Partner merytoryczny: Eleven Sports

Polski klub rozważał samodzielne transmitowanie swoich meczów. Na razie nic z tego

Zgodnie z zasadami przyjętymi przez UEFA, kwalifikacje europejskich pucharów nie wliczają się do pakietów medialnych, które wykupują poszczególne telewizje. Oznacza to, że na tym etapie każdy klub sam dysponuje prawami transmisyjnymi. Może je wykorzystać we własnym zakresie, oddać w zarządzanie pośrednikom lub odsprzedać stacjom telewizyjnym.

Strefa Euro 12:00. "Sędziowie mają różne gwizdki". Eksperci odsłaniają kulisy arbitrów piłkarskich. Wideo/Ipla/IPLA

W przypadku polskich drużyn najczęściej stosowany jest ten ostatni wariant. Kluby dogadują się z telewizjami, które pokazują ich europejskie zmagania. Tutaj jednak ważne zastrzeżenie - prawa telewizyjne przysługują jedynie gospodarzowi danego spotkania. W przypadku spotkań na wyjeździe albo kluby dogadują się między sobą, albo telewizje prowadzą międzynarodowe negocjacje.

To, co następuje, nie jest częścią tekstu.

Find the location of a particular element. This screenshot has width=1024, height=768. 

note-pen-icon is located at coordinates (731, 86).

Pogoń Szczecin jest w takiej sytuacji po raz pierwszy od niepamiętnych czasów. Jako gospodarzowi meczu eliminacyjnego z chorwackim NK Osijek, Portowcom przysługują prawa medialne do tego wydarzenia. W klubie od maja trwały narady, co z tym fantem począć. Od początku bardzo mocno pod uwagę brana była możliwość przeprowadzenia własnej transmisji z meczu. - Oczywiście miałaby ona być na odpowiednim poziomie, przy współpracy z firmą realizującą takie produkcje. Chcieliśmy następnie udostępnić własną transmisję widzom w formule PPV. Opracowany przez nas model biznesowy tego rozwiązania i sam pomysł na transmisję zakładały, że może być to dla klubu dobre i ciekawe rozwiązanie - przyznaje w rozmowie z Interią rzecznik prasowy Pogoni, Krzysztof Ufland.

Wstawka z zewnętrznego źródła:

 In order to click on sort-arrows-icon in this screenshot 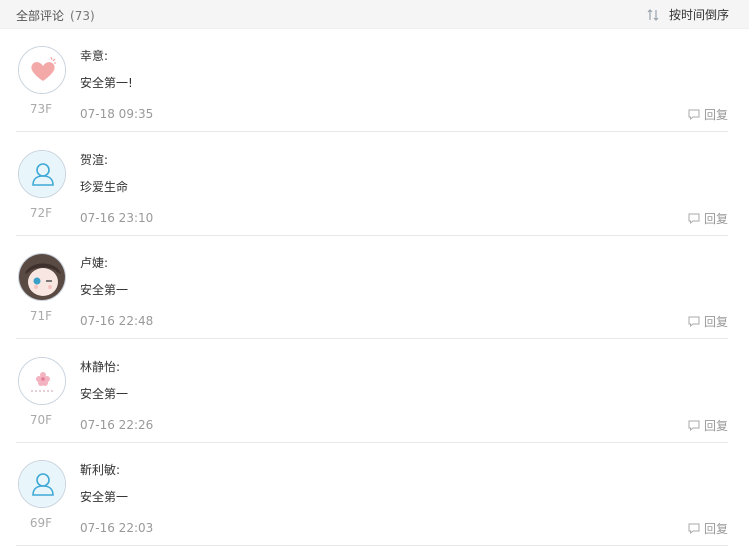, I will do `click(653, 14)`.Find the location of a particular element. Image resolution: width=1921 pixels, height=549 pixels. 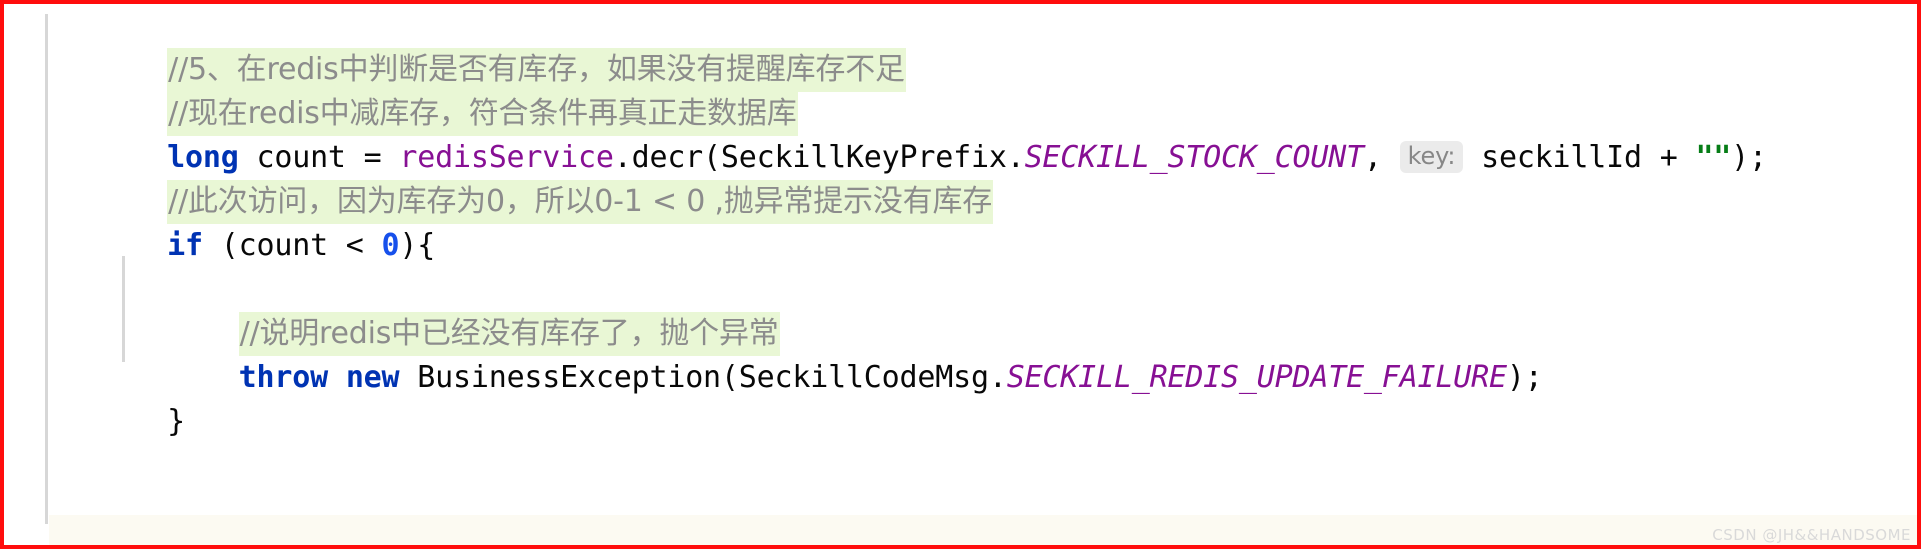

code-line-if: if (count < 0){ is located at coordinates (988, 222).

Europejskie mecze Portowców jednak w TVP

Jak słyszymy, projekt był na dość zaawansowanym etapie. Do klubu zgłosiła się jednak Telewizja Polska, która zaproponowała, że wykupi prawa do transmisji domowych meczów Portowców w europejskich pucharach. Publiczny nadawca nie ograniczył się jedynie do starcia w drugiej rundzie eliminacji, ale od razu zapewnił sobie możliwość pokazania - w przypadku awansu - również meczów trzeciej i czwartej rundy.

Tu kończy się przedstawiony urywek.